This has been a year of challenges, resolution, determination, and constant insistence on our values: that democracy and equality mean a better future for everyone.
For us at NIFC, alongside funding projects on the ground in Israel, we’ve also been hard at work in Canada. Here, our goal has been to shift the conversation away from a zero-sum game and towards a shared future. We have approached this in myriad ways. Here’s a few of our favorites from this last year here:
New Generation of Young Canadian Jews Digging in to New Israel Fund Values
Over the last year, our New Generations (New Gen) community has grown in meaningful and beautiful ways, and worked to shift the conversation among young Canadian Jews. A vibrant and progressive group of young professionals, social activists, community leaders, and students in their 20s and 30s, our New Gen participants are committed to the work of the New Israel Fund and the values it stands for. The community offers young people a way in to the conversation about Israel through hearing directly from Israeli activists on the ground, through leadership opportunities, as well as our annual Naomi Chazan Fellowship.

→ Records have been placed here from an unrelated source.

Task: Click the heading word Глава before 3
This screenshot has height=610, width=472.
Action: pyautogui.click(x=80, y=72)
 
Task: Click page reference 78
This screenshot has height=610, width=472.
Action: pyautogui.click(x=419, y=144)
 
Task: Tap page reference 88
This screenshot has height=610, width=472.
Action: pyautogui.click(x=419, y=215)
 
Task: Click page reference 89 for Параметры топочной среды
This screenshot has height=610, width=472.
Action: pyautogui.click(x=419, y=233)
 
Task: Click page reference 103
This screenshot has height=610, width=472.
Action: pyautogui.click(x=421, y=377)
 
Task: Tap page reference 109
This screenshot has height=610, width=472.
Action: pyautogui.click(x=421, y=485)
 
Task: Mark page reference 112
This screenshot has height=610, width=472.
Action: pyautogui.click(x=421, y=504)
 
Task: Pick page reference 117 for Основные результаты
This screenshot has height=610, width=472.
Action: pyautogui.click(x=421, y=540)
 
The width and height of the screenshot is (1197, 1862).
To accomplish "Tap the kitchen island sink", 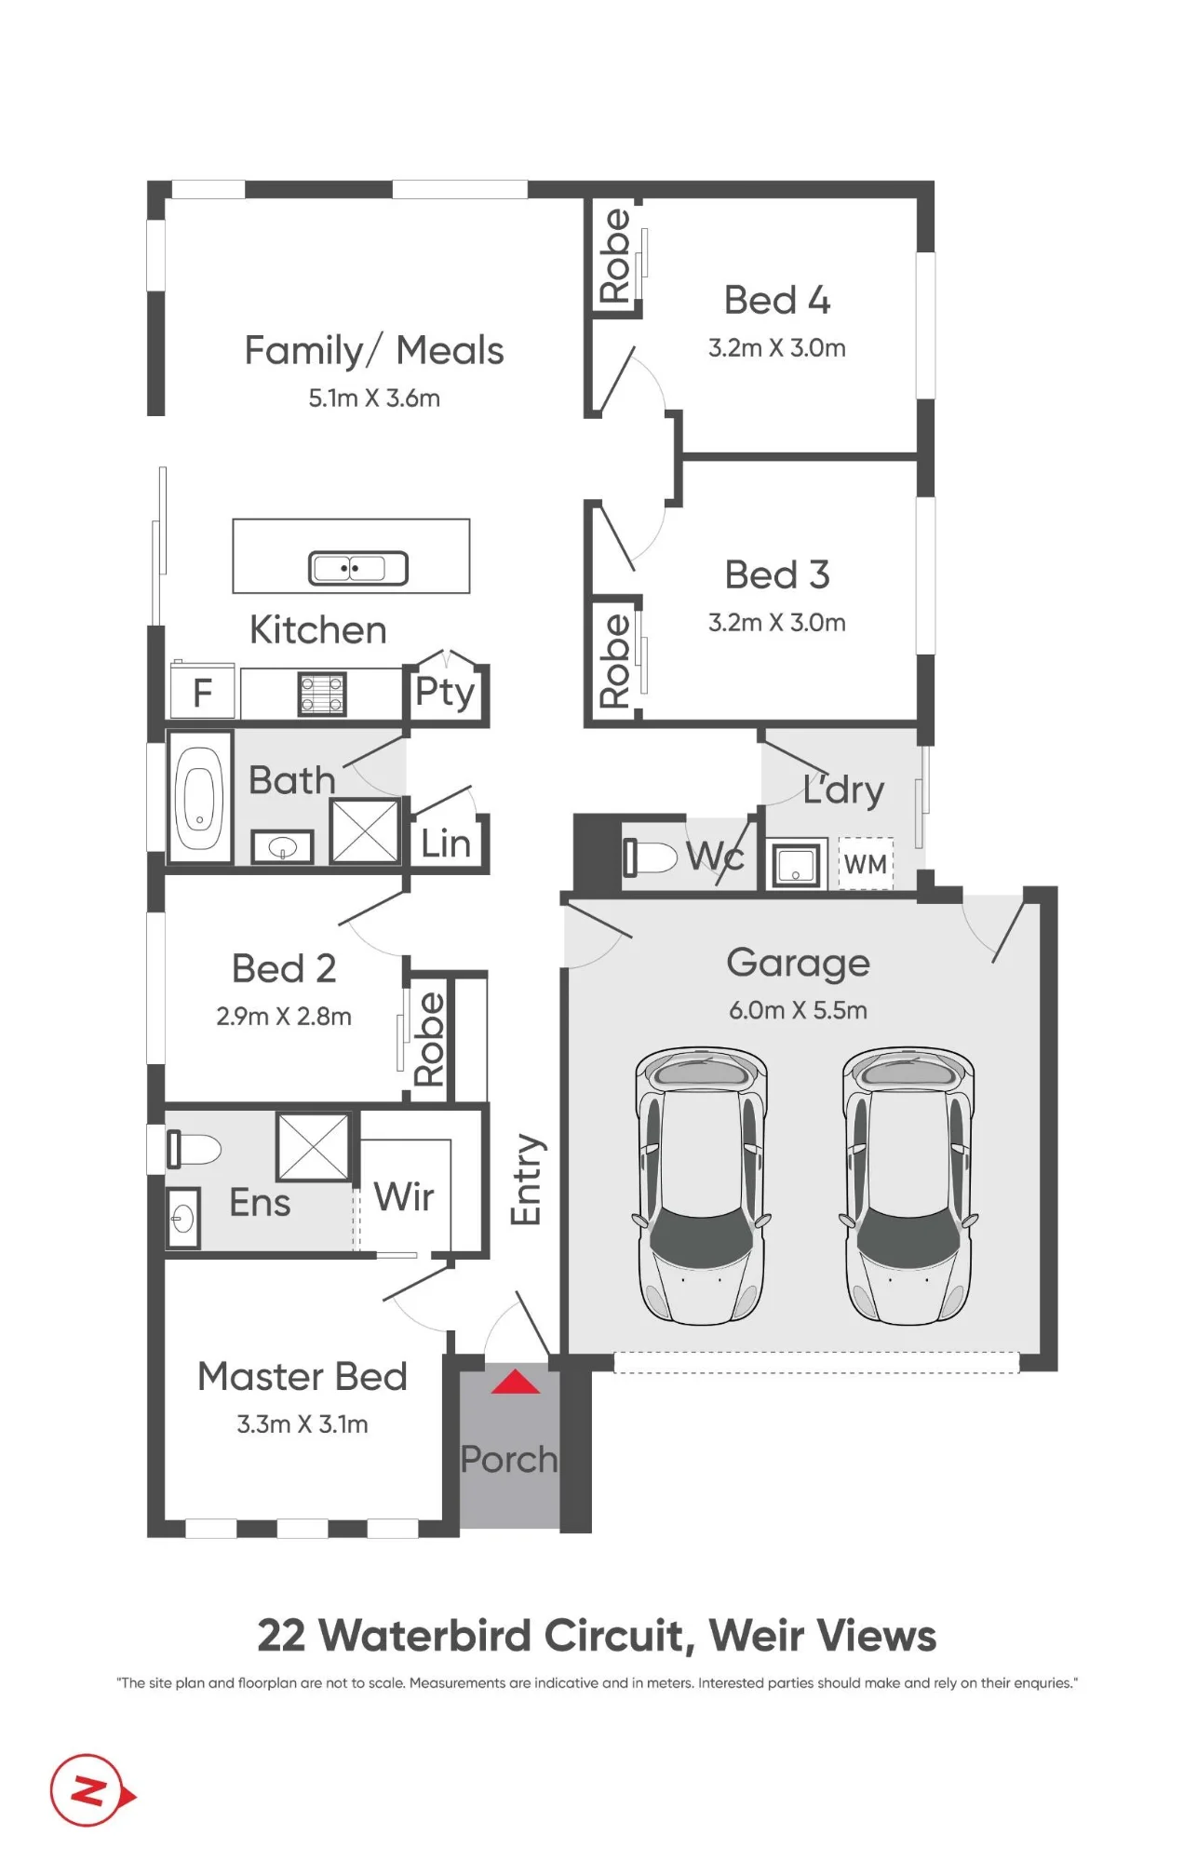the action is click(358, 568).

Our New Generations Leadership Council continues to engage their peers by hosting a variety of New Gen events, including film screenings, discussion groups, text study, and holiday observances. This year, they were a part of the Host Committee for our annual Shira Herzog Symposium and held another successful Giving Circle. Meet the members of our New Gen Council here.
Our 2024-2025 Naomi Chazan Fellowship program began with a study tour in Israel, where our participants got to meet with many of the activists and organizations that we fund, and learn about the vital work they’re doing. Meet our Fellows here, see photos from their trip here, and read a reflection on the trip from one participant here. Since returning to Canada, they’ve been sharing their experiences through online and in-person events. Looking ahead, they’ll be deepening their skills and developing projects aimed at sharing their experiences with their peers.
Growing our Community of Supporters in Winnipeg
Earlier this month, we visited Winnipeg and hosted a warm community event at Temple Shalom featuring our Executive Director Ben Murane and Board Member Michael Mitchell. Read an article on the event in the Jewish Post & News here.
Arguments for the Sake of Heaven
This year, we co-published a new survey on Canadian Jewish views of Israel, peace, and Canadian politics in partnership with JSpaceCanada and Canadian Friends of Peace Now. The survey results were covered in Haaretz, and NIFC Executive Director Ben Murane appeared on Bonjour Chai, a podcast of the Canadian Jewish News, to discuss the most important conclusions. Read the full survey report here.
Recent Webinars: Iran, Syria, and Lebanon
Last week Dr. Gil Murciano, CEO of our Canadian-funded partner Mitvim, unpacked the past month’s events with Iran, Syria, and Lebanon and told us how regional changes can be an opportunity for advancing a regional peace agreement.
We continue to amplify the voices of Israelis not frequently heard in Canada: civil society activists for democracy, Jewish-Arab partnership, and peace. You can find recordings of all recent webinars here.
Groundwork: a podcast about activists working for justice, equality, and peace.
NIF, in close partnership with the Alliance for Middle East Peace, produces an English-language podcast that brings progressive changemakers on the ground in Israel into your ears. These hosts and producers talk to activists who work for justice, peace, and equality for all. Some of them work to end the occupation, some of them work to build power. All of them offer diaspora audiences ways to think about the conflict that are outside of the black-and-white conversations we have most of the time.
In the new third season of the podcast, Sally Abed of Standing Together co-hosts with activist and comedian Noam Shuster. The season features stories like Einav Zangauker’s, whose son Matan is still in Gaza as she leads the hostage families’ movement to save him and the rest of the hostages and end Israel’s war in Gaza. You can also hear the story of Mai Shahin, a Palestinian woman who grew up participating in violent protests against Israeli policy during the Second Intifada, and now works to bring Israeli Jews and Palestinians into deep connection and empathy with each other. The seasons’ latest episode just dropped, and brings listeners one woman’s microcosm of a fight to keep a restaurant open on Shabbat, and unlearn her “learned political helplessness” along the way.